Religious tourism or Tourism as a religion? Several remarks on the study of relations between religion and tourism
Source document: Religio. vol. 25, iss. 2, pp. -152
ISSN1210-3640 (print)2336-4475 (online)
License: Not specified license
The aim of this study is to present the main approaches of research into the connections between religion and tourism. The first part focuses on the concept of religious tourism. This term is used primarily to accommodate the needs of the tourism industry in order to distinguish among various types of religious travel. Religious tourism is either defined as a form of pilgrimage without religious motives and practices or as an all-encompassing category for all types of travel exhibiting religious features including both pilgrimage with and without religious motives and practices. The rest of the paper discusses the role of pilgrimage in the analysis of the relationship between religion and tourism.

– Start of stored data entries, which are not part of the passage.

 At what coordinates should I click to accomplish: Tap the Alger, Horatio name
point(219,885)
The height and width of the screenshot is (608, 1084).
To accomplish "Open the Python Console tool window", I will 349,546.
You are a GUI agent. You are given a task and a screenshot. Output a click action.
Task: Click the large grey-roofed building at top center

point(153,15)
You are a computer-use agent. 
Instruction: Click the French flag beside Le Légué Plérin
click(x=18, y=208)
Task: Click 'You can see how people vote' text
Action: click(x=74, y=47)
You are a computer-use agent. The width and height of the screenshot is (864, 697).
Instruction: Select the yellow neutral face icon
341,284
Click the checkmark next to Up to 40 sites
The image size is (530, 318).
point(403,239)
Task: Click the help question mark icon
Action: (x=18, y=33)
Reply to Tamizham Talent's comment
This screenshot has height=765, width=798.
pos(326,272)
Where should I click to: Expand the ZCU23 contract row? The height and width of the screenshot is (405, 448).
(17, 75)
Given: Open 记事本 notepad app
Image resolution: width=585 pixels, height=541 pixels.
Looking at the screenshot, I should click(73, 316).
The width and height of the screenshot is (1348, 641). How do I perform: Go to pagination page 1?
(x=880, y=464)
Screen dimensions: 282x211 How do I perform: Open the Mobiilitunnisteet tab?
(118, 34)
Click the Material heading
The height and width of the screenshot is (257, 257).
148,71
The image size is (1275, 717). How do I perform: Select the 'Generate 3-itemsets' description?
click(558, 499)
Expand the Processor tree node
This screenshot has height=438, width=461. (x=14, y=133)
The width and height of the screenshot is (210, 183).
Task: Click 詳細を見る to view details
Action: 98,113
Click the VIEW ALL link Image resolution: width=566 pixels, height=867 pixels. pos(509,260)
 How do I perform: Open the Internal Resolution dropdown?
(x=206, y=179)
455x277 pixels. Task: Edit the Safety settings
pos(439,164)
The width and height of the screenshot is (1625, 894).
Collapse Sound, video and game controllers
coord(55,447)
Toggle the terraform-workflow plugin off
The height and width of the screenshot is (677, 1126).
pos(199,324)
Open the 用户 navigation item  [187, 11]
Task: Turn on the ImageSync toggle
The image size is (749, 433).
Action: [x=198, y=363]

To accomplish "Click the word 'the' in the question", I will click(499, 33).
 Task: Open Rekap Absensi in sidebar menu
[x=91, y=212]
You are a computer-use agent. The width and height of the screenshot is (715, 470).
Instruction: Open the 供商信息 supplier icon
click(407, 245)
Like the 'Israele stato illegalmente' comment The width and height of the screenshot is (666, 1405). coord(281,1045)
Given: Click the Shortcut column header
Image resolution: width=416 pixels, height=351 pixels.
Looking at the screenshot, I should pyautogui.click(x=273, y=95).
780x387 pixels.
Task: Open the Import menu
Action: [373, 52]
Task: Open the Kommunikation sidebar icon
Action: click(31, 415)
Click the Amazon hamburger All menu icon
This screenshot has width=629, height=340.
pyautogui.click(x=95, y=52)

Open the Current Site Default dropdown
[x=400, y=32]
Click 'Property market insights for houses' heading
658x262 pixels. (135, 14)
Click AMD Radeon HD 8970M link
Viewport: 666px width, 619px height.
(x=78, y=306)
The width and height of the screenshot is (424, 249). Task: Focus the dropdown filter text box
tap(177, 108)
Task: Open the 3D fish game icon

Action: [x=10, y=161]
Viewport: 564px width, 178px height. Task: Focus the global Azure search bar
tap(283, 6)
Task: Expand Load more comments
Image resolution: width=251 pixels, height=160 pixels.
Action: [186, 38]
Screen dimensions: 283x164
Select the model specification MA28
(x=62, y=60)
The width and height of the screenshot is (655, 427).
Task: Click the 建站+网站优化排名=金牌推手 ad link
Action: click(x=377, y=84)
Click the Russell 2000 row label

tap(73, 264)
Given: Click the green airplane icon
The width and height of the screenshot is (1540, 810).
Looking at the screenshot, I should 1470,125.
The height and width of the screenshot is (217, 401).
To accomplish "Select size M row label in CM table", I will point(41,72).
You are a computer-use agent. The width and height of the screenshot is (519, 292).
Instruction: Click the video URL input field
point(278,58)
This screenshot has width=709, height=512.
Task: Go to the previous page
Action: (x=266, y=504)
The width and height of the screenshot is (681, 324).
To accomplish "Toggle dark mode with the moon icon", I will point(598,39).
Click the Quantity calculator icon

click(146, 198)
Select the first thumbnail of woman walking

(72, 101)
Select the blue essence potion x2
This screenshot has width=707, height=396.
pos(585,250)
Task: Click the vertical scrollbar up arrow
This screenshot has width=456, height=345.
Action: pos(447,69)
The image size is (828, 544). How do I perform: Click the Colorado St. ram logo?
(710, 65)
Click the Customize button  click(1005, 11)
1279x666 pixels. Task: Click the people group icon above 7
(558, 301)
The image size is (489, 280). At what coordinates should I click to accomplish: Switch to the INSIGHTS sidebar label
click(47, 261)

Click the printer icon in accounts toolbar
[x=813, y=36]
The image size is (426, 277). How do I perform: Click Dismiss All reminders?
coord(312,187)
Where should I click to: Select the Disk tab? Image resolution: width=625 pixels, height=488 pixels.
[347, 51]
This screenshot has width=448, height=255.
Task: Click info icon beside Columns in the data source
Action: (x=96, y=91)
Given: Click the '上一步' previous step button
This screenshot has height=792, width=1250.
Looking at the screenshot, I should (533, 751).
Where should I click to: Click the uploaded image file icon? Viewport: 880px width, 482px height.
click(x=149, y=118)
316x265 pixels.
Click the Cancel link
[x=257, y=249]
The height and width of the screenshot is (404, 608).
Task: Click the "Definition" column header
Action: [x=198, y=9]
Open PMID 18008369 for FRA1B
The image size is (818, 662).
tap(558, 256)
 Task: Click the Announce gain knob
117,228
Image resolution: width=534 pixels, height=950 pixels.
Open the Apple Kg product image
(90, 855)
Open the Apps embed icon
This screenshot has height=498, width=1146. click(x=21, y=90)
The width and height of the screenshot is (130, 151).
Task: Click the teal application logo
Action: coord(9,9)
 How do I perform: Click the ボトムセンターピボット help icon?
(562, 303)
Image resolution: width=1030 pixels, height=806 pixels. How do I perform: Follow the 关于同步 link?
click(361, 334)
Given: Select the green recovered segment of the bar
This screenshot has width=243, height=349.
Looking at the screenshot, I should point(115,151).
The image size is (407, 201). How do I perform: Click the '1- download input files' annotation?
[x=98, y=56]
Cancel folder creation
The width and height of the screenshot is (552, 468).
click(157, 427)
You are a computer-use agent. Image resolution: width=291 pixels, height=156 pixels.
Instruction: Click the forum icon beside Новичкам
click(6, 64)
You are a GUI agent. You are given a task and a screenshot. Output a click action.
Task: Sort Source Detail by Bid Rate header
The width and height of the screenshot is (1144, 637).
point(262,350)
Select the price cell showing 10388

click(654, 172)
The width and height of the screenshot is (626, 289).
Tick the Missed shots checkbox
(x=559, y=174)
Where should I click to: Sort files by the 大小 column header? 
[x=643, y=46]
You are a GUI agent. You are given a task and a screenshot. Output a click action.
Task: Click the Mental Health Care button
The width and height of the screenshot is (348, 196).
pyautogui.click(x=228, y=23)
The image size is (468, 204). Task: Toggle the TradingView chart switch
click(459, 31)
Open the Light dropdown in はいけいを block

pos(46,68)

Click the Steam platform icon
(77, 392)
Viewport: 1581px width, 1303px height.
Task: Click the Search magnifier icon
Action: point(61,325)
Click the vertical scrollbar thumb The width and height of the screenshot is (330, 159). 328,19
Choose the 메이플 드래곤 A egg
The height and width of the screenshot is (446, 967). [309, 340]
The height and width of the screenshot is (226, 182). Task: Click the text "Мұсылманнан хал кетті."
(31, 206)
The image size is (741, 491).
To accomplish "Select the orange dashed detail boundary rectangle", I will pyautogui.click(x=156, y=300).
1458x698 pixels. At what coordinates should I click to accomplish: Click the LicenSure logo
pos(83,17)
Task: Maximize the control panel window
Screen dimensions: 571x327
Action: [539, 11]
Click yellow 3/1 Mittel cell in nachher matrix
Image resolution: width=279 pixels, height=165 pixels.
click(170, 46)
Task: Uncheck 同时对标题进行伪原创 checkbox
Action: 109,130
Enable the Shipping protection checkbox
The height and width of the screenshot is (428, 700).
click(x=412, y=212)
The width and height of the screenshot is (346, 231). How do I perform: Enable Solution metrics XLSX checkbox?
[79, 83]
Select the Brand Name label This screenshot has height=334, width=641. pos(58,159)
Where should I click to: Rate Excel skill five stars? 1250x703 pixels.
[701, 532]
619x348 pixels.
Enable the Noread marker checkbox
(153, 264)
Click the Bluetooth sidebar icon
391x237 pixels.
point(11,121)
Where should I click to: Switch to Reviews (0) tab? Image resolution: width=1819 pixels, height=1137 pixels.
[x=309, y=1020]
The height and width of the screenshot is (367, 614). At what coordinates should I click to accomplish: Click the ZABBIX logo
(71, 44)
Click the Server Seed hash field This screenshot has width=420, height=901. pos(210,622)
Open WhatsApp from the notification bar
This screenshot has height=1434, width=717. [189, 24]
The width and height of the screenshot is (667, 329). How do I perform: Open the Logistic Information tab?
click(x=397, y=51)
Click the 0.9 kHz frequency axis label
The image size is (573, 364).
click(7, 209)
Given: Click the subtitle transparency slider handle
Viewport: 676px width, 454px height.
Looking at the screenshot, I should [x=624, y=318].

Pilgrimage is viewed by many scholars as a sacred journey and this view deeply affects the interpretation of tourism and its relation to religion. Tourism is distinguished from the pilgrimage according to several dichotomies (sacred/profane, religious/secular, ascetic/hedonistic). Some of these dichotomies are used to demonstrate tourism as a certain type of new religion. However, these approaches are misleading and based on false assumptions. This article argues that studies inspired by performative, mobile and spatial turns provide a more nuanced, unbiased, complex, and accurate picture.